Previous studies have demonstrated that the internal transcribed spacers (ITS-1 and/or ITS-2) of nuclear ribosomal DNA (rDNA) provide genetic markers for the accurate identification of anisakid nematodes by polymerase chain reaction (PCR)-based approaches (e.g., Zhu et al. 1998, 2002; D’Amelio et al. 2000; Shih 2004; Li et al. 2005). In particular, our preliminary study (Zhu et al. 1998) demonstrated that isotopic PCR-linked single-strand conformation polymorphism (PCR-SSCP) was useful for characterizing ten larval samples representing Anisakis simplex (s.l.), Contracaecum osculatum (s.l.), and Hysterothylacium aduncum from Poland. But the sample number (n = 10) in that study was small, and the samples were from limited hosts and geographical localities.

Extending this preliminary investigation, the objectives of the present study were to establish, using ITS-2 rDNA as genetic markers, isotopic and non-isotopic PCR-SSCP for the specific detection of anisakid nematodes from different hosts and geographical locations in Europe and then to apply these tools to determine the specific status of anisakid samples from various hosts and geographical localities in China.

Larval anisakids were collected from different fish species from Europe and mainland China (Table 1).

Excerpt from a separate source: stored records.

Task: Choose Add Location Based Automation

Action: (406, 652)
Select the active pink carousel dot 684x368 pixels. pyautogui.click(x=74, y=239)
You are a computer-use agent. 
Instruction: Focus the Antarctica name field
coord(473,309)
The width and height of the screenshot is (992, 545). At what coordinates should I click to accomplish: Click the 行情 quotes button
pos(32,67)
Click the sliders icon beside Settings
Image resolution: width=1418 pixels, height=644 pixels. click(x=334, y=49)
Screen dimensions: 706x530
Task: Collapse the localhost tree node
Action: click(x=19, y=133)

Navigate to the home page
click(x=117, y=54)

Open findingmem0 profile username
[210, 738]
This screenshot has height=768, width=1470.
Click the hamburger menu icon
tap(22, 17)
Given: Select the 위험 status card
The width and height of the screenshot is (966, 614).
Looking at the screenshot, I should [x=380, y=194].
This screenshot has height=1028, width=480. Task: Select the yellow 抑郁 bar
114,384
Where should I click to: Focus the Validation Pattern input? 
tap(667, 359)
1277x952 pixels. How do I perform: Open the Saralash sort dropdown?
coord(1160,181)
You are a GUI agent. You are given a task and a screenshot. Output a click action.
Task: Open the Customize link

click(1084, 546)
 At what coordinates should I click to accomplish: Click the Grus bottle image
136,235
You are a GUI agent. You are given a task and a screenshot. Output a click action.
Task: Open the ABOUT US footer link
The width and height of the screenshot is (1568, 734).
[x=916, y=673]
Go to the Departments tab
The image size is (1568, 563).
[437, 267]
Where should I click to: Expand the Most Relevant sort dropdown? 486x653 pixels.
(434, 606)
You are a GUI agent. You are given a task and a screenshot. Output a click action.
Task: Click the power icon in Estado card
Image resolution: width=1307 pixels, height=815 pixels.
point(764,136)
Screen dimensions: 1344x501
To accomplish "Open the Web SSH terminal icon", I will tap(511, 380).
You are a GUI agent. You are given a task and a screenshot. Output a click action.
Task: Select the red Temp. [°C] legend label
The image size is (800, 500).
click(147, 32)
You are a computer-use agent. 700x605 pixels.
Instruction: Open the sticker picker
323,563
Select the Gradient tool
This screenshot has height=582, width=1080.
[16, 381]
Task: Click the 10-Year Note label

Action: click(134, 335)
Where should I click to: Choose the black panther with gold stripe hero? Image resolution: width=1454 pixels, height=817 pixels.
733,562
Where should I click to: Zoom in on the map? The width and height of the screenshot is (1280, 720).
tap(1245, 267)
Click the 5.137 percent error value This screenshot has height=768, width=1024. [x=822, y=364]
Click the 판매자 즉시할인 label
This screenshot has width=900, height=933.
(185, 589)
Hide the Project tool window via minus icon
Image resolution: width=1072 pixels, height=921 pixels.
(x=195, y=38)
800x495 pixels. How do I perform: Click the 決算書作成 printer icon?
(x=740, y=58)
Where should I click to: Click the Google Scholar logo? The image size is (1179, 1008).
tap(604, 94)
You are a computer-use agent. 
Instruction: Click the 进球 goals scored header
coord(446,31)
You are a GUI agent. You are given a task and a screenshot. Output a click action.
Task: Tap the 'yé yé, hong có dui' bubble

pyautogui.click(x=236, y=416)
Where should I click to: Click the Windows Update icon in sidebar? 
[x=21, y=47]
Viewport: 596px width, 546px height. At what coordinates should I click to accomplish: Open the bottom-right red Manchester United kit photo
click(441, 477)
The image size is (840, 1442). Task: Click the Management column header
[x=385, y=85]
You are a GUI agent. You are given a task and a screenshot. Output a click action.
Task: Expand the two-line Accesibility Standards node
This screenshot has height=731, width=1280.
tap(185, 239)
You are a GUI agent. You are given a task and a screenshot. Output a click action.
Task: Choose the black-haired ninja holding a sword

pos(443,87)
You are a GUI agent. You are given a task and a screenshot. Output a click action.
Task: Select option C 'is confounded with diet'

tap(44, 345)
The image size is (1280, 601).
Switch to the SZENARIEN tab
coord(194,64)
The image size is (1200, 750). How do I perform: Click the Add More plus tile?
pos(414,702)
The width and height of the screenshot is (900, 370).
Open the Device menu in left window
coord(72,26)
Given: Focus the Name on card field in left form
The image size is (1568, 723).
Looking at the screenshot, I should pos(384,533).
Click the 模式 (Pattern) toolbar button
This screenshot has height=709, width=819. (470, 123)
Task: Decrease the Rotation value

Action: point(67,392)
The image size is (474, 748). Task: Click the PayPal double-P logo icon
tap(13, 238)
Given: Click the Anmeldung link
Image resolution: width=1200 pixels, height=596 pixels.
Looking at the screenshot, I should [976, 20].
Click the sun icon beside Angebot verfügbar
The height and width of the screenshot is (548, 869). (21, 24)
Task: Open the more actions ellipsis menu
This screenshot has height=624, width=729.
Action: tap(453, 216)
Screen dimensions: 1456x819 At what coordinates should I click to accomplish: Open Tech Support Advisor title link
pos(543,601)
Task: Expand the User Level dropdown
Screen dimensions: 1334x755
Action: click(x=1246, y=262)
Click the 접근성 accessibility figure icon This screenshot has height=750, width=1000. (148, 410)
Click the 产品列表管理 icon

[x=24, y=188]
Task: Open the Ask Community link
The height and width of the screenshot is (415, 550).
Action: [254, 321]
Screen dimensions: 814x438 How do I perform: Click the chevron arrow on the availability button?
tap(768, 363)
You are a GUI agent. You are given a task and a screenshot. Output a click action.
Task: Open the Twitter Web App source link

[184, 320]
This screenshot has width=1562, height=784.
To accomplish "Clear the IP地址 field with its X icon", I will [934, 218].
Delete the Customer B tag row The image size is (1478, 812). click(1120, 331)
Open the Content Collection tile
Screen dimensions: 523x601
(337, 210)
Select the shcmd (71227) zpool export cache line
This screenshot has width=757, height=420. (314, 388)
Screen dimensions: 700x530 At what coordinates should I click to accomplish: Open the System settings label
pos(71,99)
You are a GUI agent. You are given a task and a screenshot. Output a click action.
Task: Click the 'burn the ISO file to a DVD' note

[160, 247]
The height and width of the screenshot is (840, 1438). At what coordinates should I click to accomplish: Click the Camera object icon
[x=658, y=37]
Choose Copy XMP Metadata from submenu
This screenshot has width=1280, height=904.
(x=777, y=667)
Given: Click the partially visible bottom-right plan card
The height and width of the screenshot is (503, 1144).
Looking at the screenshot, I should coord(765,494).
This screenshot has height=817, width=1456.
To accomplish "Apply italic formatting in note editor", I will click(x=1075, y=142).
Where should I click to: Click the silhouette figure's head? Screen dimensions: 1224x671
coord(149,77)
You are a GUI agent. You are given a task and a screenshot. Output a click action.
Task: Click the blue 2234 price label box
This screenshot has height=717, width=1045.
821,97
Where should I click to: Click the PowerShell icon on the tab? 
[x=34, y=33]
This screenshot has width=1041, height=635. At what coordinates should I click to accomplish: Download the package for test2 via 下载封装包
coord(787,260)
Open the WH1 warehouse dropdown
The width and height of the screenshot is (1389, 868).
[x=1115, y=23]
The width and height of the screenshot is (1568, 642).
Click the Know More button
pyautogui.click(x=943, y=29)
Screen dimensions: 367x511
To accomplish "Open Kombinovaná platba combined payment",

Individual anisakid larvae were repeatedly washed in physiological saline (pH 7.3) and identified to morph-species (for the ones from Europe, n = 281) or generic level (for those from mainland China, n = 25) based on the host and tissue from which they were derived, the geographical origin of the host/parasite, and the morphology of the parasite (Nascetti et al. 1986, 1993; Orecchia et al. 1994; Mattiucci et al. 1997).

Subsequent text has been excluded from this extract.